Su afán, como Viscarra mismo expresó en una entrevista que concedió al periódico chileno La Nación, es el siguiente: “Vivo en mi mundo. Estoy por mi gente, porque son mis delincuentes, son mis putas, mis maracos, mis mendigos, mis ladrones. El único portavoz que ellos tienen soy yo. Para mí la escritura es como una especie de desahogo. ¡Nunca esta maldita sociedad me ha dado algo!”.
Por esa actitud y por una evidente vocación no solo de retratar sino de sumergirse literaria y literalmente en las entrañas del submundo que habitaba -esa periferia de la ciudad que constituyen ciertos barrios, especialmente la noche de ciertos barrios paceños-, alguna prensa le puso un nombre quizás ocurrente, quizás ingenuo: el Bukowski boliviano. Porque hay que destacar un hecho que en sí mismo no valida  la obra de Viscarra, pero que pone en claro su fuerte compromiso literario: Víctor Hugo escribió pese a ser un verdadero marginal, un completo desheredado. Sin casa ni familia, se dedicó a rodar por y a escribir sobre las mismas calles que otros describen desde sus cómodos departamentos. Llevando al extremo la recomendación de Zola, ese dinosaurio del naturalismo, vivió antes de escribir y, lejos de cualquier vuelo que lo alejara de lo que consideraba su verdadero ambiente, escribió solo sobre lo que vivió.
Tras su muerte, Manuel Vargas, su editor y amigo, le escribió un pequeño atinado adiós: “Nadie podrá decir que Víctor Hugo Viscarra ha sido el gran escritor de Bolivia; tal vez es curioso que él hubiera logrado escribir pese a las condiciones con que sobrellevaba la vida. Ésa fue tal vez su mayor virtud, porque Viscarra, entre otras cosas, tampoco era de familia, heredero de alguna tradición intelectual. Era simplemente un escritor, alguien que sintió la necesidad de narrar aquello que, de otra manera, nadie contaría…”.
Aparte de reforzar el carácter testimonial de la escritura de Viscarra, este comentario indica algo importante: no es uno de los grandes escritores de Bolivia. Su obra, valiosa pero que no marca escuela, nace de una necesidad de darle voz a los sin voz, lo que es meritorio porque pone en relieve espacios, seres y dinámicas clásicamente marginales. Pero en sus libros, más allá de ciertos giros y recurrencias afortunadas, no se ve un trabajo especial con el lenguaje, ni se nota una escritura que sobrepase la anécdota o esté interesada por develar lo que late debajo de la fachada del intercambio social -es decir económico-, por más grotesco que sea.

### EXTRACTO DE DATOS
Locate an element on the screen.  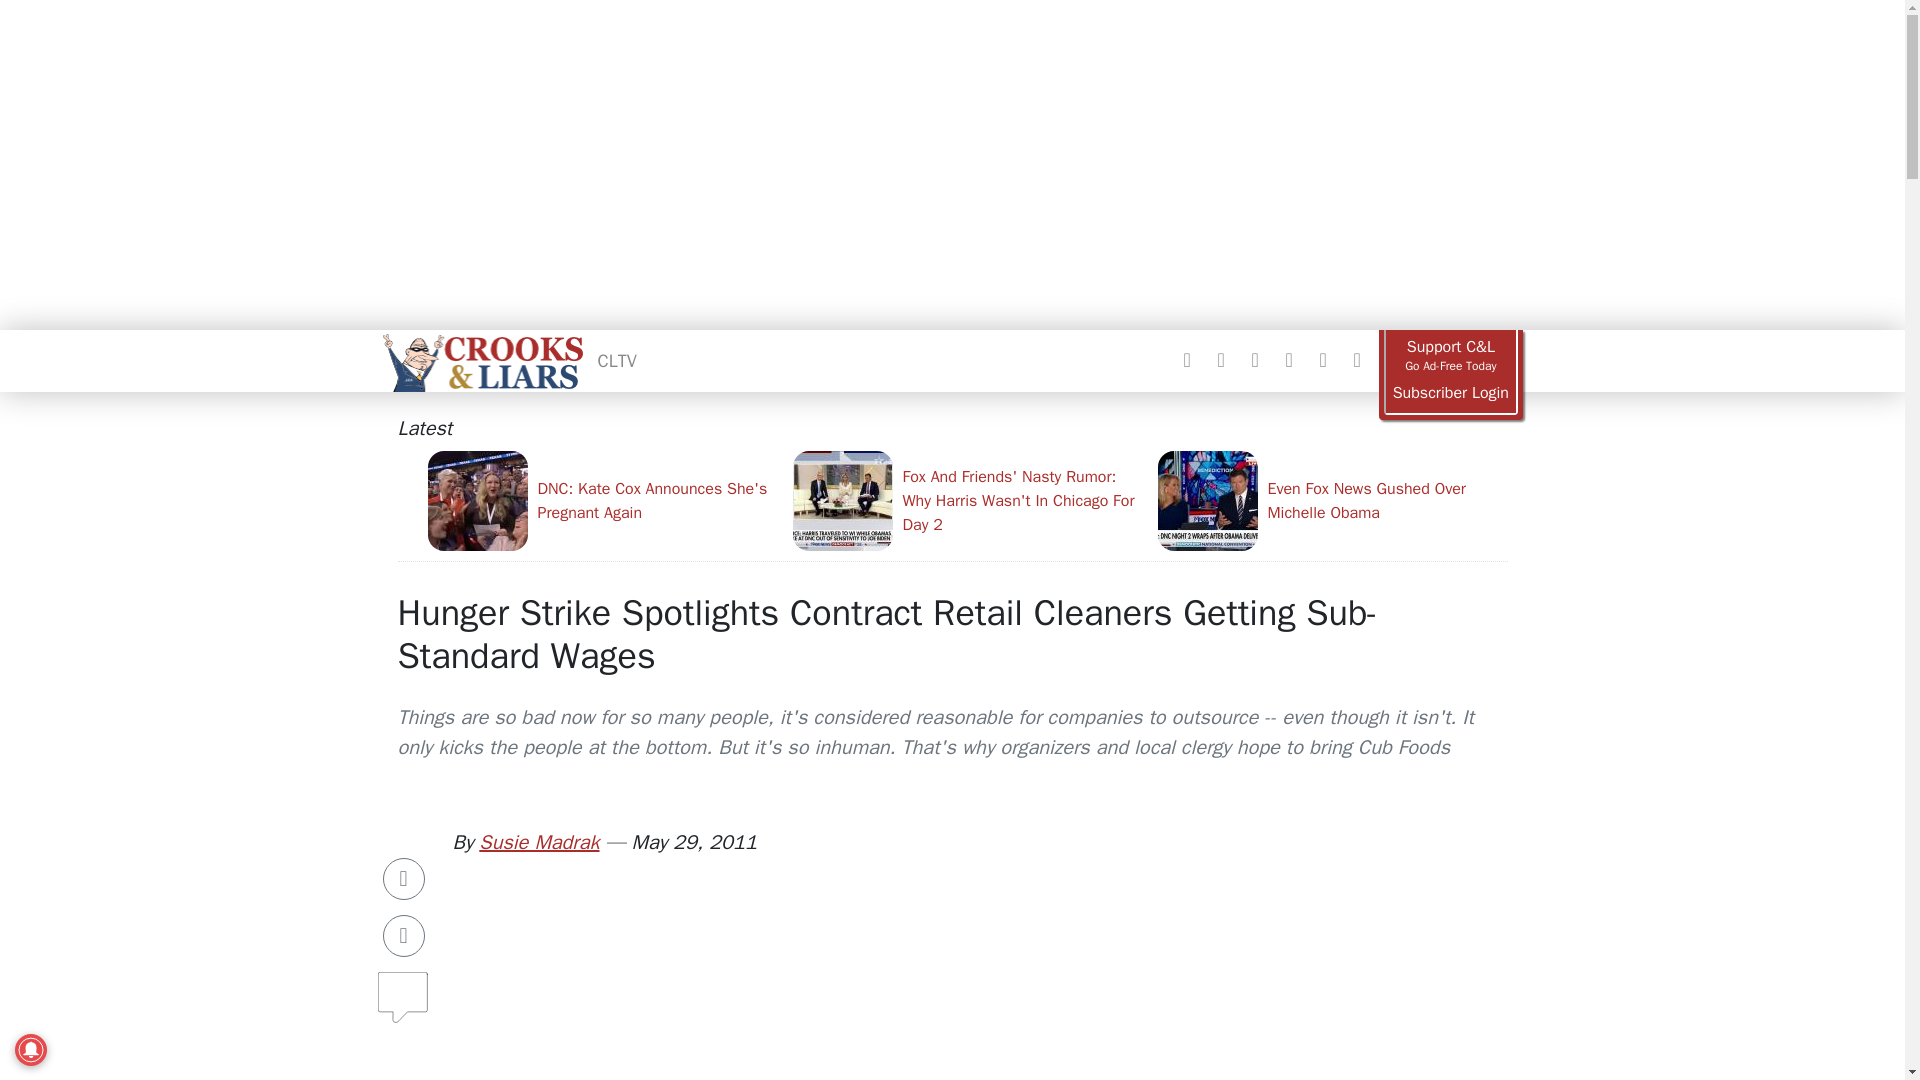
DNC: Kate Cox Announces She's Pregnant Again is located at coordinates (602, 500).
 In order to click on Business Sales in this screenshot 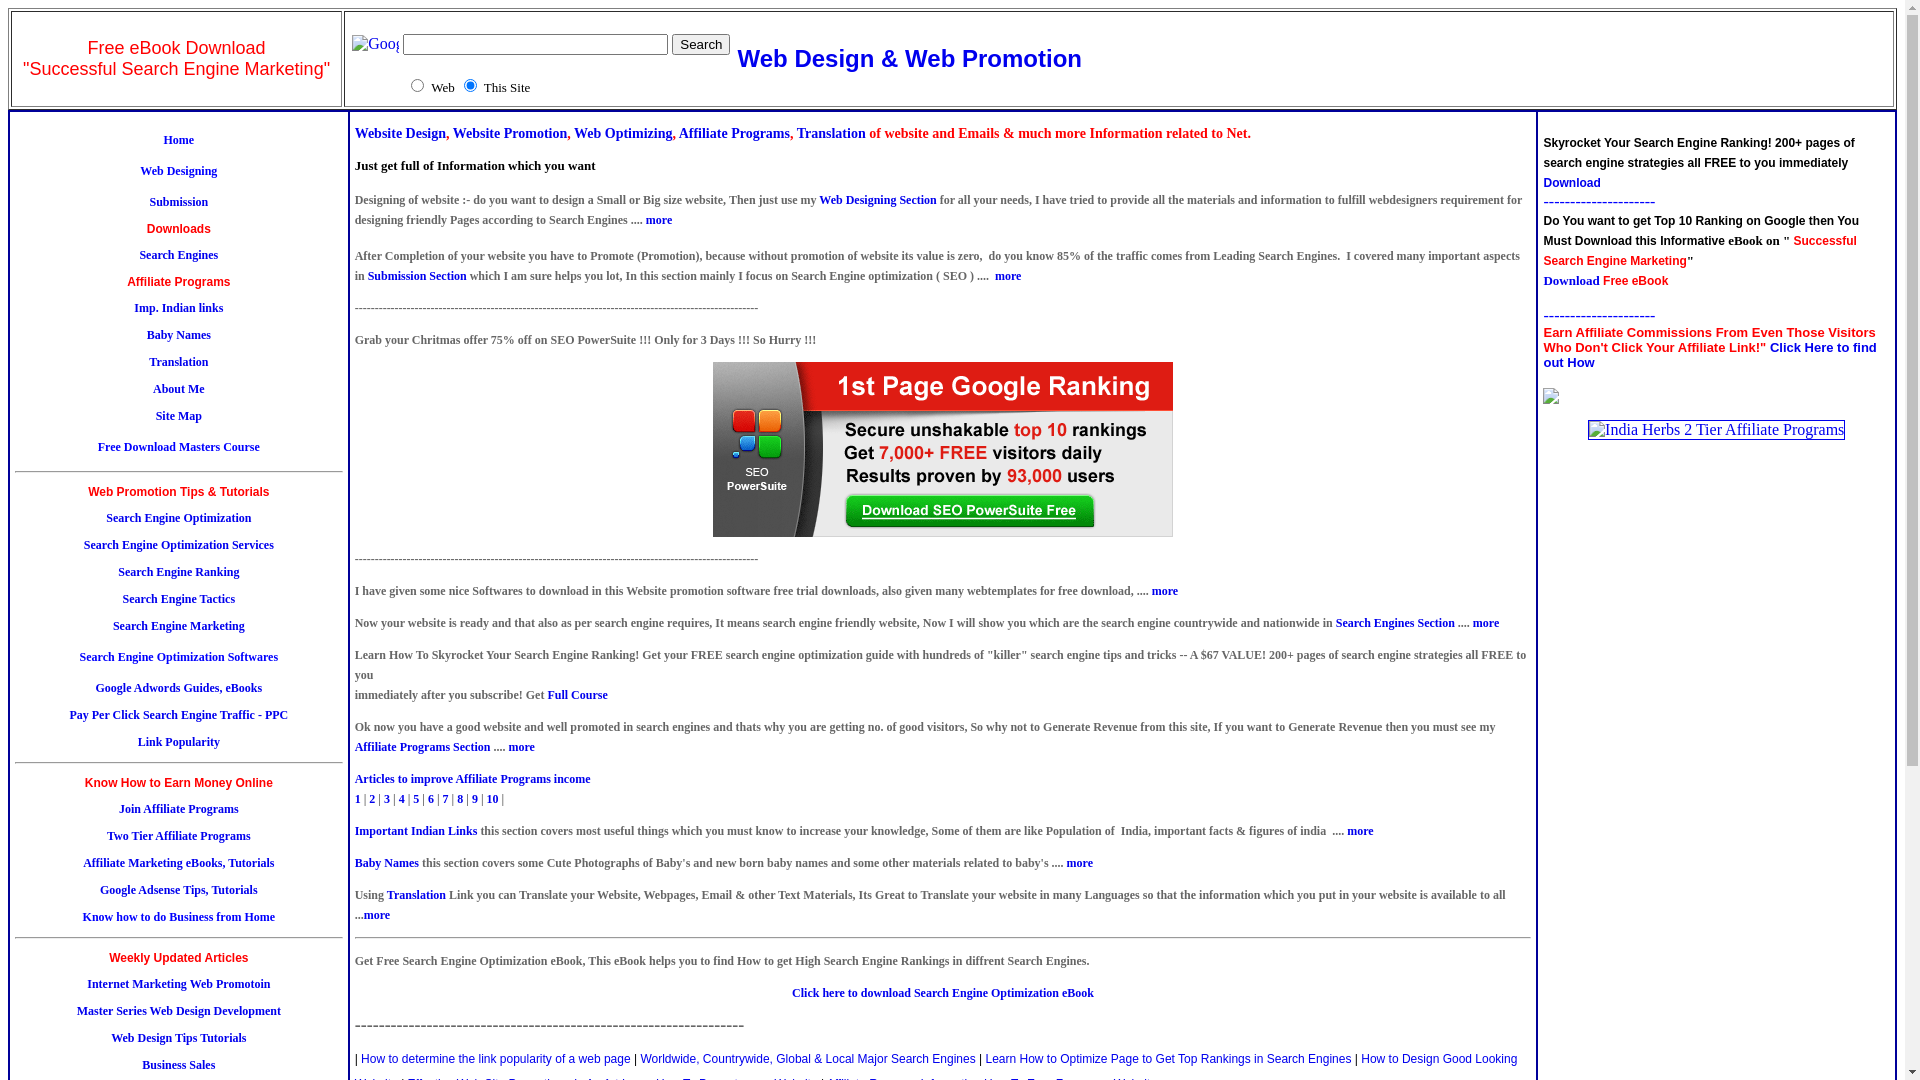, I will do `click(178, 1065)`.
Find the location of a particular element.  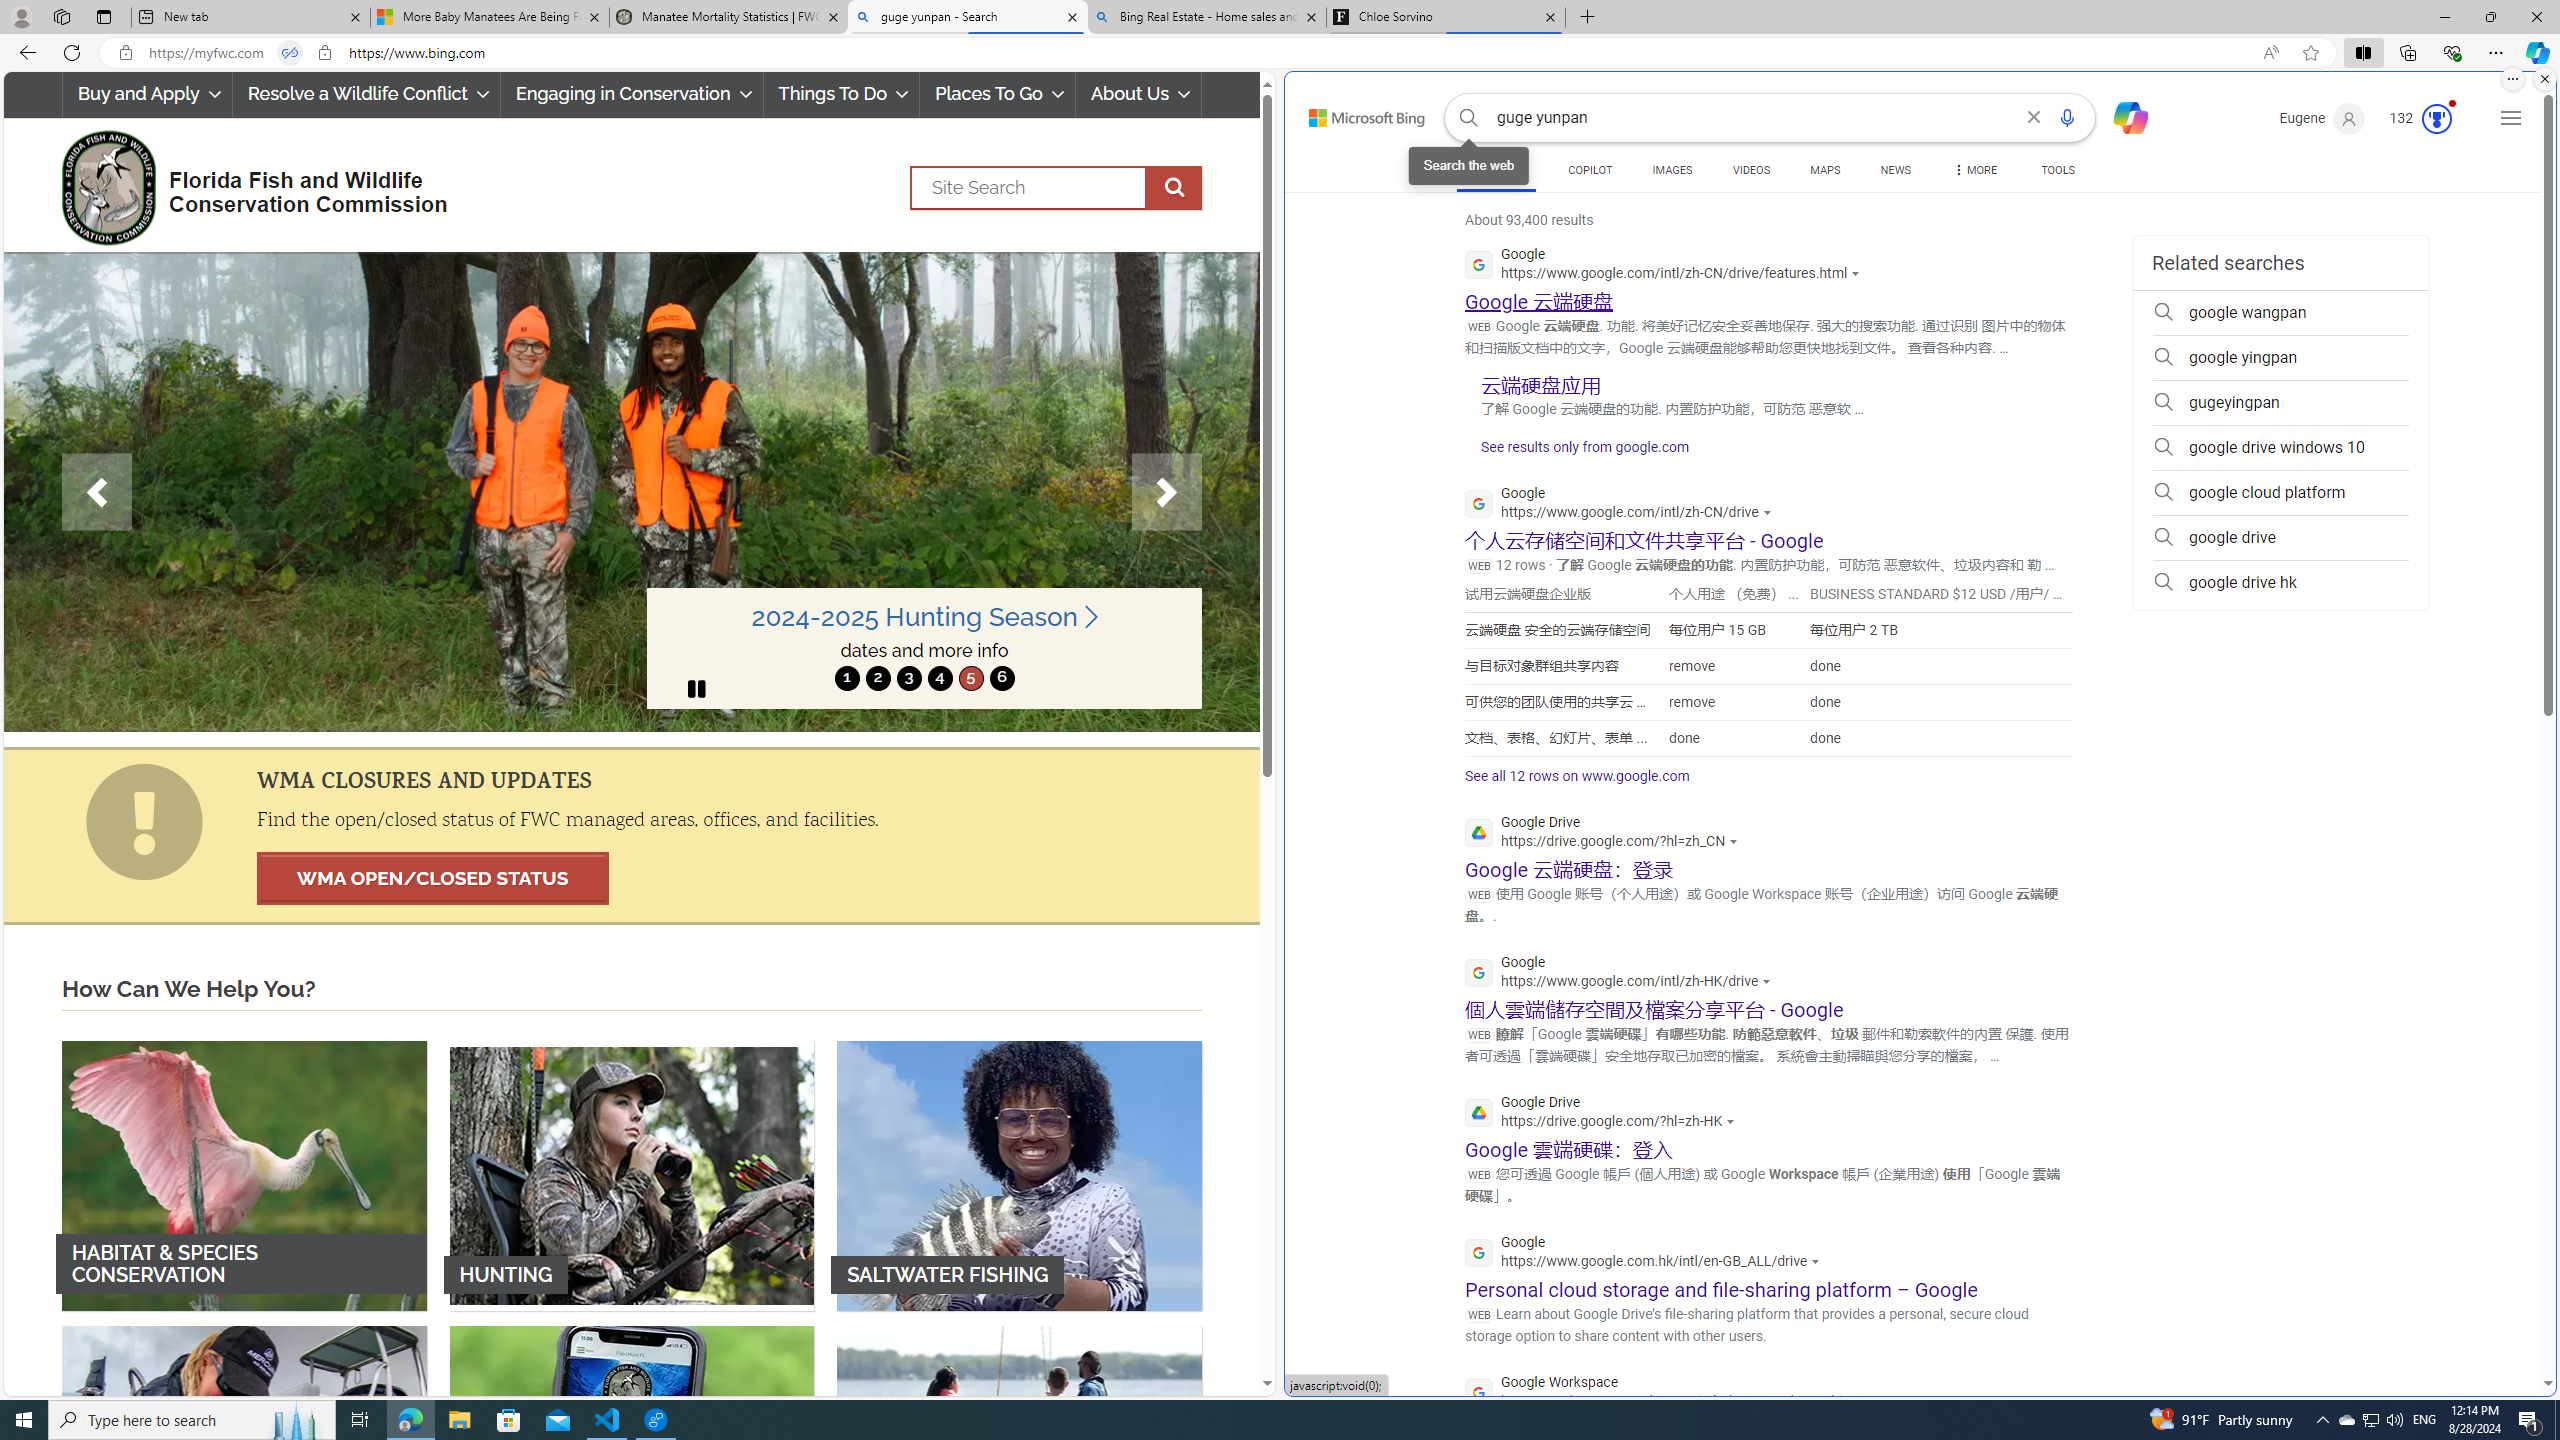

### EN QUÉ CONSISTE
En el texto sobre Víctor Hugo Viscarra, la cita de su entrevista con La Nación incluye varios grupos de personas precedidos de la palabra «mis». Enumera todos esos grupos.

### SOLUCIÓN PROPUESTA
Los grupos son sus delincuentes, sus putas, sus maracos, sus mendigos y sus ladrones.